Then down the hill he slowly went, etc.
[106] The author was present at the two days' discussion. As Smith O'Brien, on leaving, went towards the door, several persons seizing him by the hands and arms, said to him, in a spirit of earnest, but friendly appeal—"Sure you are not going away, Sir. O'Brien?" He only answered by a determined shake of his head, and moved on. For some time after the departure of Smith O'Brien and his supporters silent depression reigned in the Hall. John Augustus O'Neill, in an eloquent speech, endeavoured to put the meeting in good spirits again, but with very limited success. Every one seemed to feel that a great calamity had occurred. O'Brien and Mitchel spoke with cool, collected determination—more especially the latter. John O'Connell took his stand on the Rules of the Association, as embodied in the Peace Resolutions. I was near him during his speech on each day; and although evidently labouring under the gravity of the occasion, he never ceased to be master of himself. His style was clear, but his voice being neither powerful nor resonant, he failed to make that impression upon his hearers which was warranted by his reasoning. Meagher's delivery of the sword speech had more of ostentation than grace in it. A common gesture of his (if it can be called such) was to place his arms a-kimbo, and turn his head a little to one side, suggesting the idea that this attitudinizing was meant to attract admiration to himself rather than to his argument. His voice was good, but his intonation unmusical, and he invariably ended his sentences on too high a note; but his fiery rhetoric carried the audience almost completely with him, and he was cheered again and again to the echo.
[107] Many a fine, stalwart peasant said to me, during the great era of the Monster Meetings, "I'm afraid, sir, we'll never get the union without fighting for it." I know for a fact, that wives and daughters and sisters endeavoured to dissuade fathers and husbands and brothers from going to the great Tara Meeting—suspecting, as they said, that "bad work would come out of it," i.e., fighting.
[108] Daily and Weekly Press. Census of Ireland, 1851.
[109] Correspondence relating to the measures adopted for the relief of the distress in Ireland (Commissariat Series), p. 3.
[110] This estimate is said to have been compiled from the best available sources for Thom's Almanac and Directory for 1847. The quantity of potatoes in each of the four Provinces, and their probable value were:
| Ulster, | 352,665 acres, | valued at | £4,457,562 | |
| Munster, | 460,630 | 6,030,739 10s. | ||
| Leinster, | 217,854 | 2,814,150 | ||
| Connaught, | 206,292 | 2,645,468 | ||
| ----------- | ----------------- | |||
| 1,237,441 | £15,947,919 10s. |
[111] Letters on the state of Ireland, by the Earl of Rosse: London, 1847. Halliday Pamphlets, vol. 1993. These letters were originally sent to the Times, but that journal having refused them insertion, the noble author published them in a pamphlet. The Rev. Theobald Mathew said, I do not know on what authority, that two millions of acres of potatoes were irrevocably lost, being worth to those who raised them £20 an acre. This estimate would make the loss £40,000,000.

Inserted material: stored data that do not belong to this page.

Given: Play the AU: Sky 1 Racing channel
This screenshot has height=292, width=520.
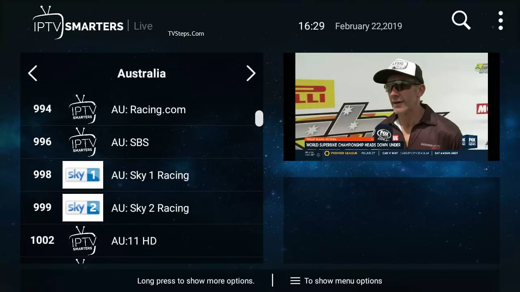Looking at the screenshot, I should tap(150, 175).
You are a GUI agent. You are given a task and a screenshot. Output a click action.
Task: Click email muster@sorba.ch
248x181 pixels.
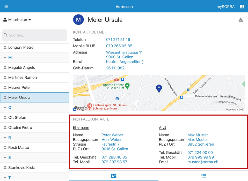pos(203,162)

[112] Mayne on the Potato Failure. The potato crop, for the most part, continued to look well up to the end of July, but the blight had appeared, in the most decided way, during the first half of that month, although not then very apparent to a casual observer. Mr. Mayne, like many persons at the time, attributed the blight to an insect which some called Aphis Vastator, others Thrips minutissima. There was a glass case in the Dublin Exhibition of 1853, showing this insect feeding on the leaves and stalks of the potato plant. Mr. Mayne and those who agreed with him, seem, in this instance, to have mistaken cause for effect. Indeed the insect, it would appear, was a natural parasite of the potato, and some observers have gone so far as to assert that the Aphis Vastator abounded more on healthy plants than upon those affected with the blight.
[113] Letter to the Duke of Leinster quoted in Irish Census for 1851. M. Zander, of Boitzenberg, in Prussia, published, about this time, a method by which full sized potatoes could be produced in one year from the seed, and he further stated that the seedlings so produced had resisted the blight. The old idea was, that it took three years to produce full-sized potatoes from the seed. M. Zander's method was tried in various parts of Ireland and England, its chief peculiarity being that the seed was sown on a light hot bed, and the plants so produced were transferred to the ground in which they were to produce the crop. Full-sized potatoes were the result, each plant producing, on an average, 1½ lbs. of potatoes, or rather more than 29 tons to the Irish acre. This method appeared satisfactory to those who interested themselves about it, but it does not seem to have been followed up.